Start of Available data

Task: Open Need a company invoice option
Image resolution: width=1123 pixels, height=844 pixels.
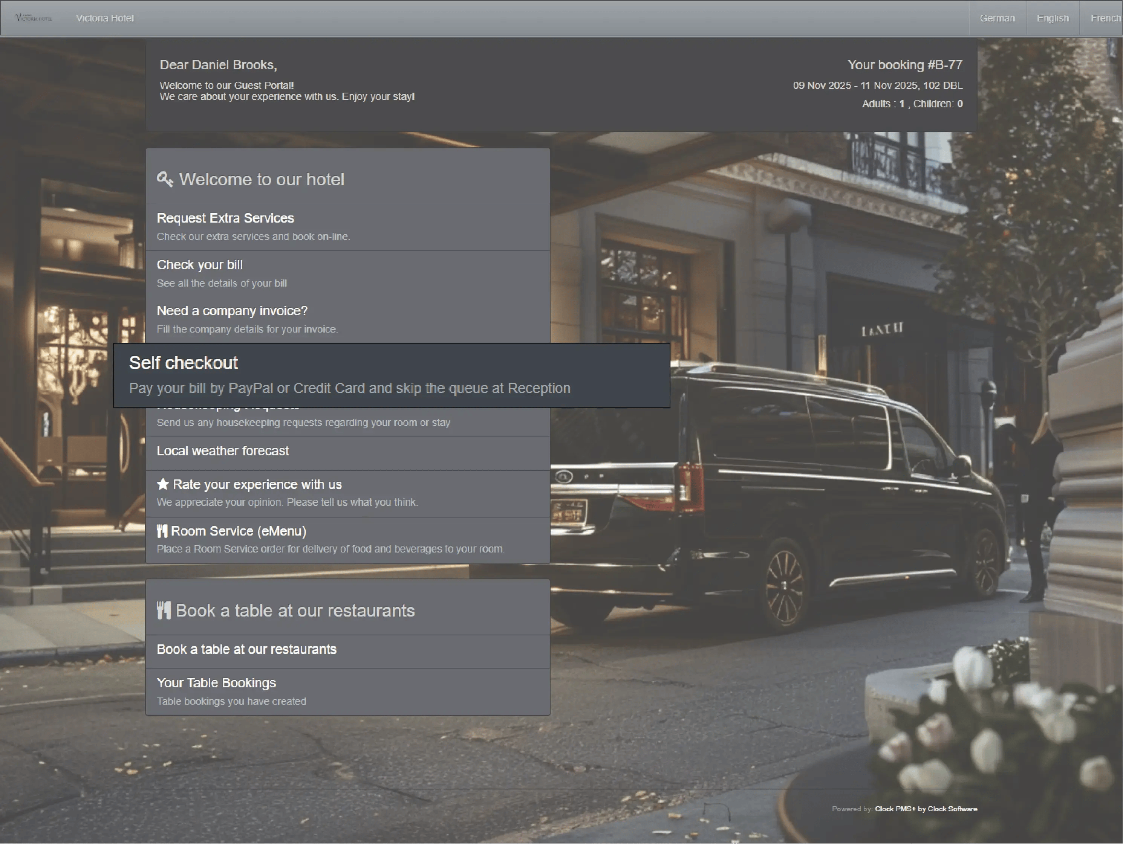Action: pos(232,311)
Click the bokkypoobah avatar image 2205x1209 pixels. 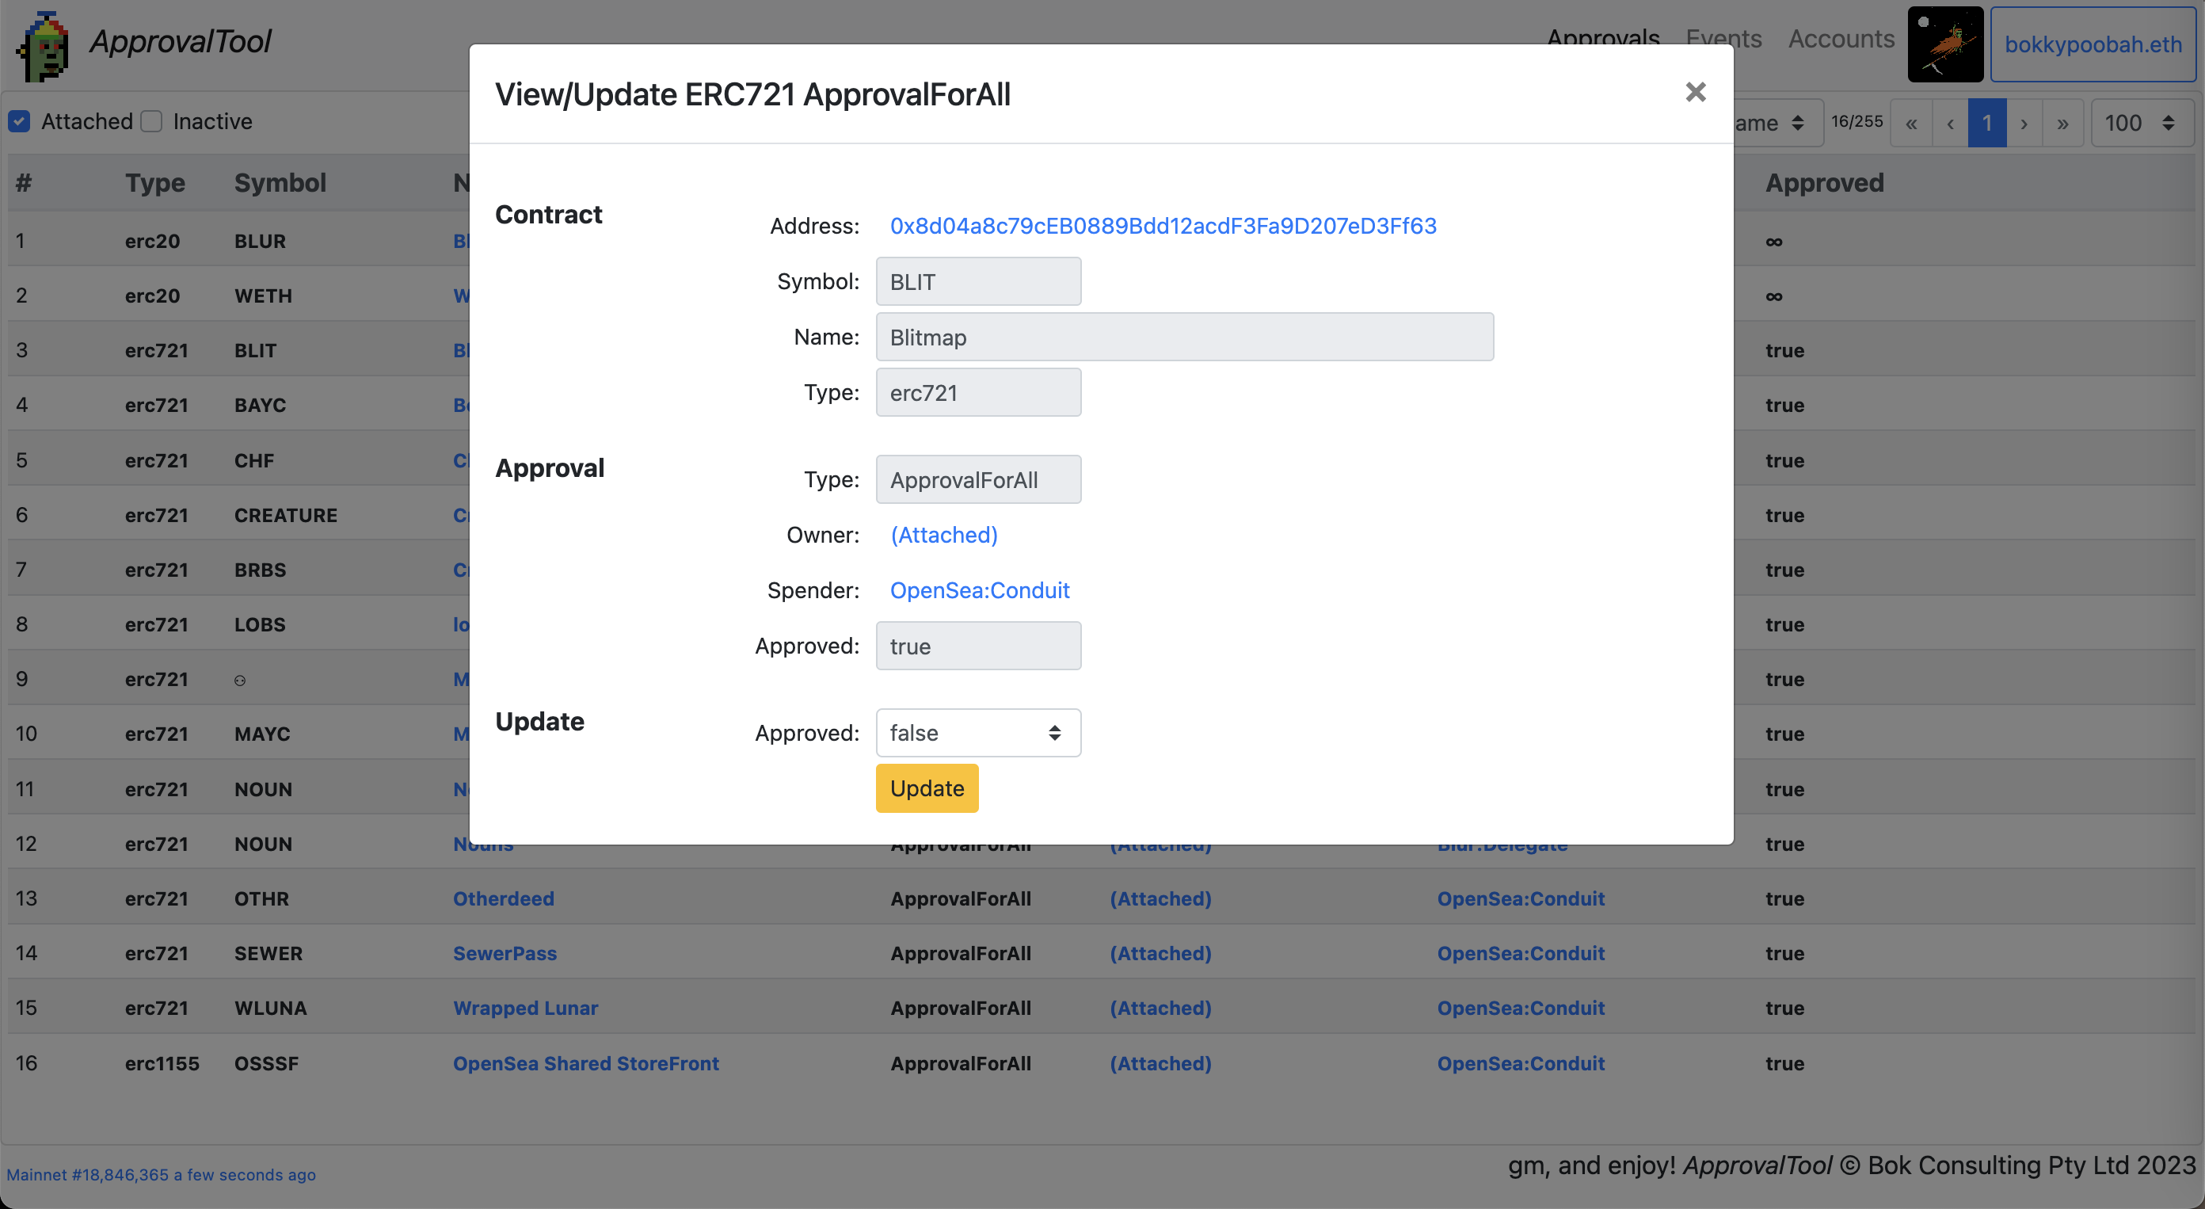click(1945, 45)
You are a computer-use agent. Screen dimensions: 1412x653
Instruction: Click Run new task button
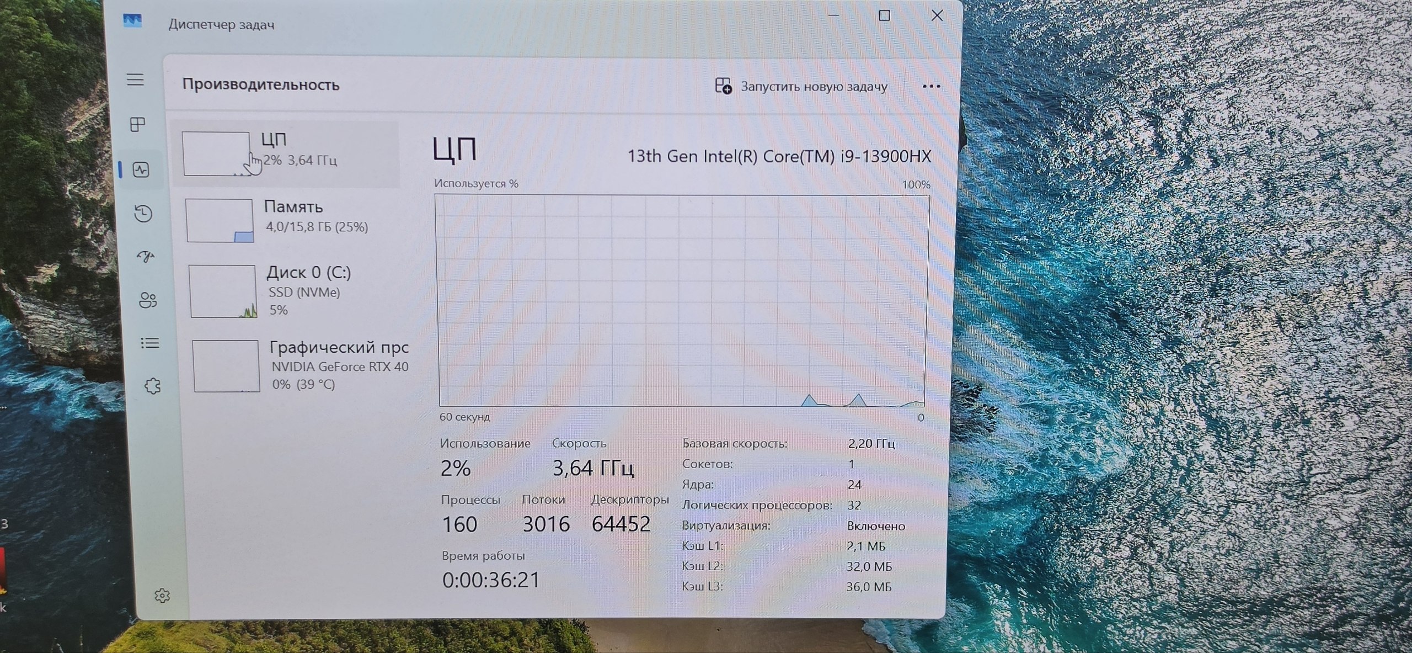tap(801, 86)
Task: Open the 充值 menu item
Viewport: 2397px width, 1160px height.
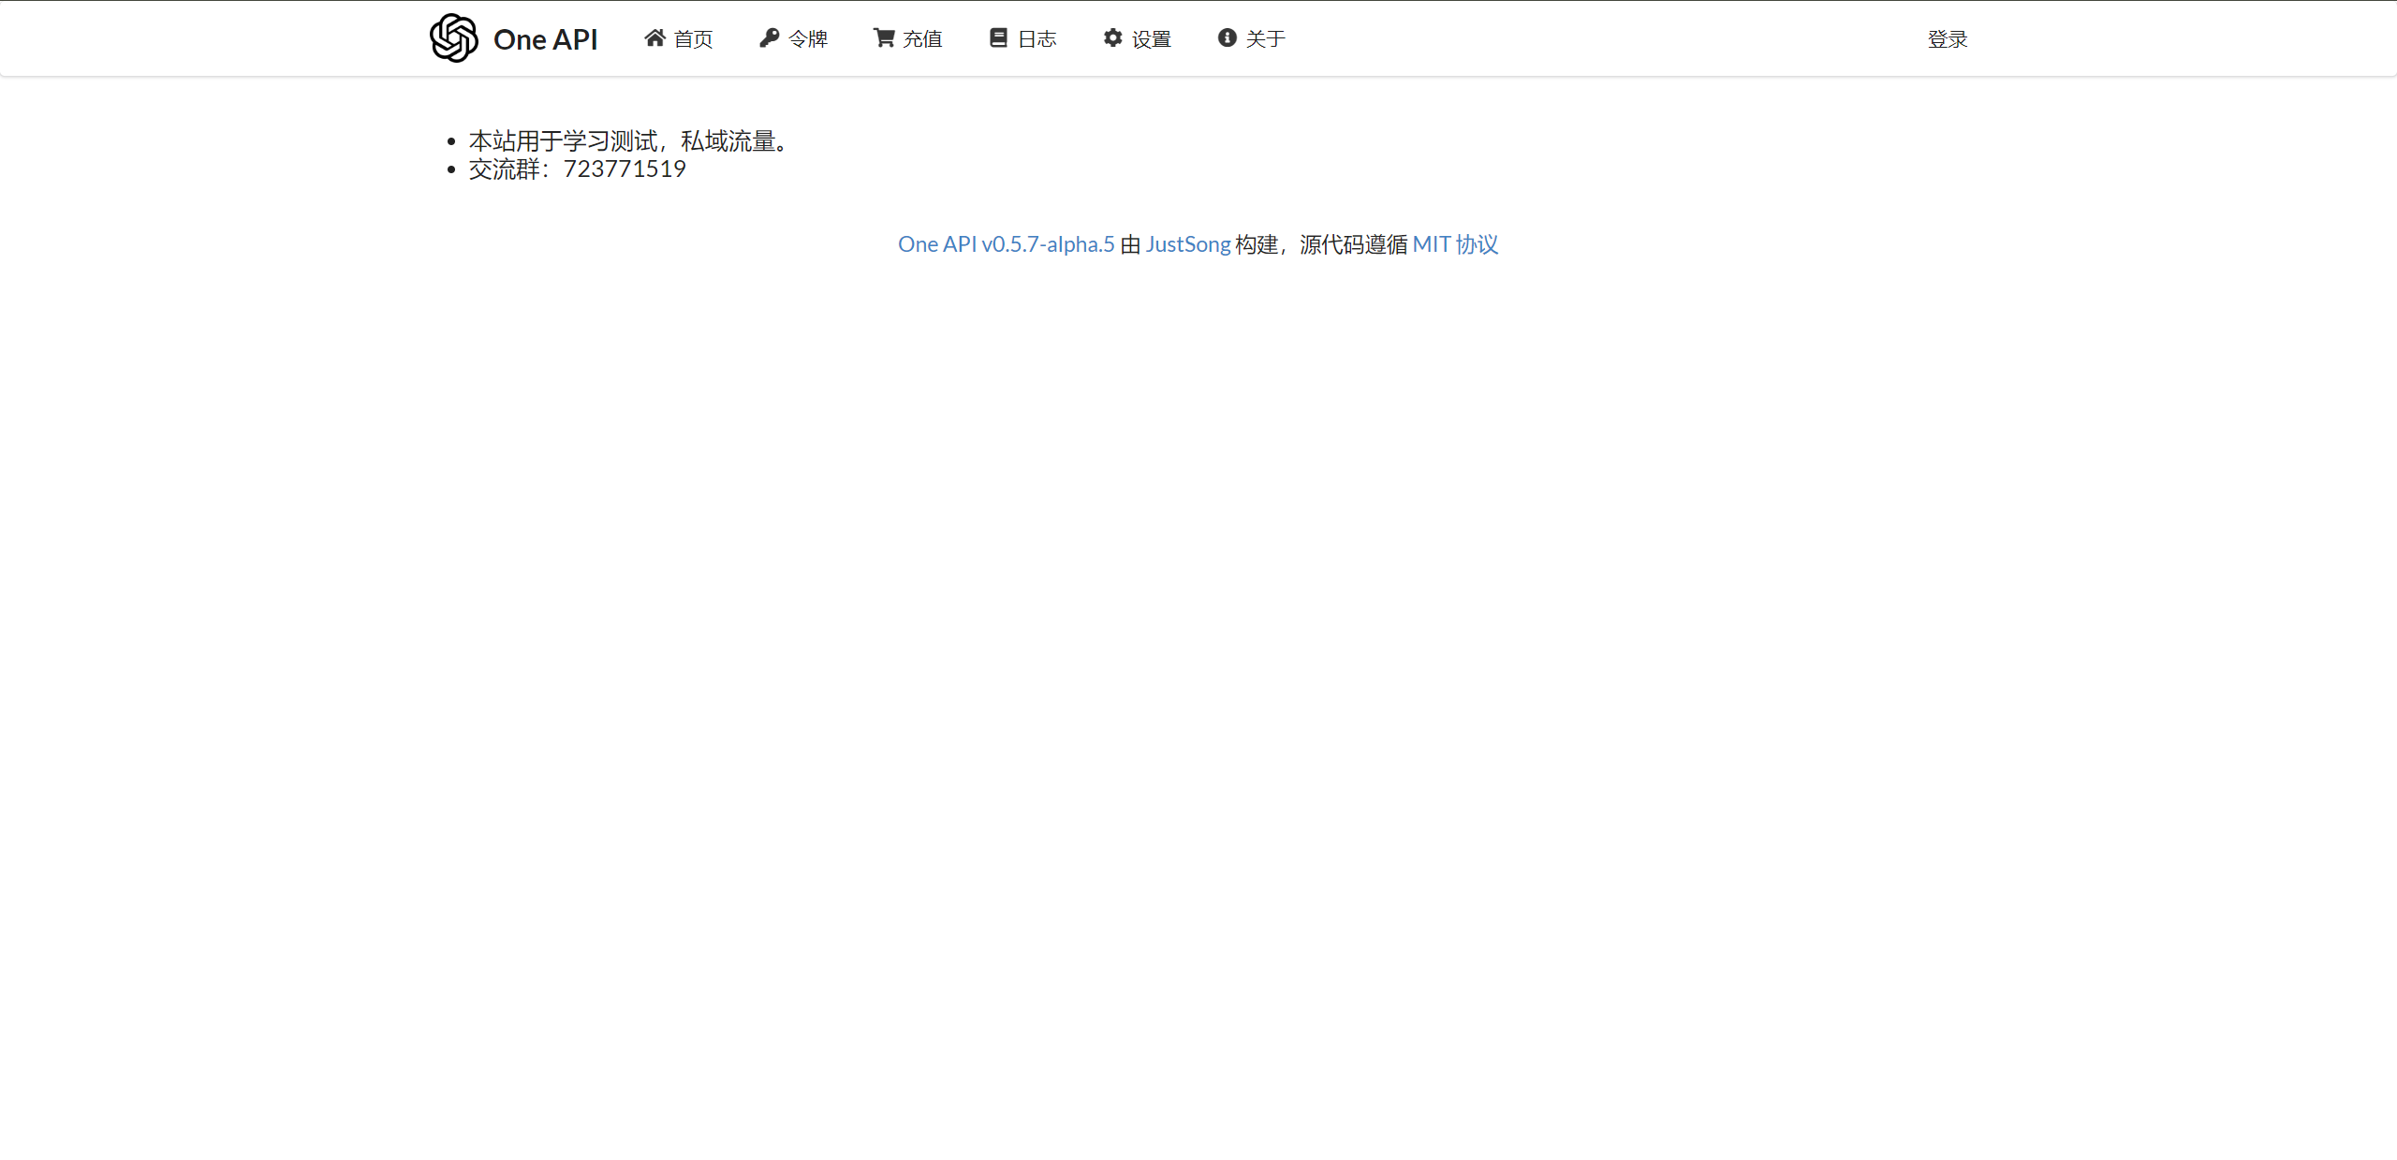Action: point(922,38)
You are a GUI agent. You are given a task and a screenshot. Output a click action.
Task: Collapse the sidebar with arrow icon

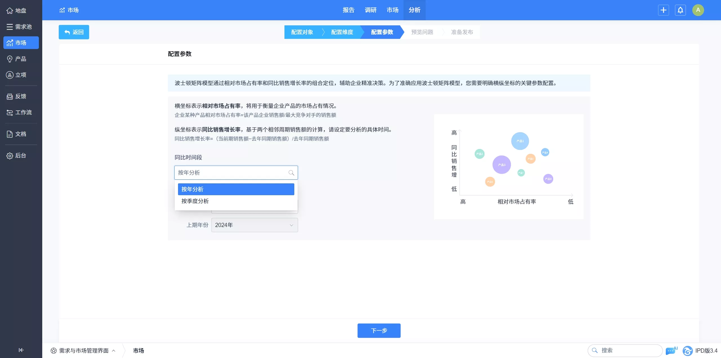pyautogui.click(x=21, y=350)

End of Available data

Every line in the data that holds "Open" should be copied out.

Task: Open Need a company invoice option
Task: Open the 充值 menu item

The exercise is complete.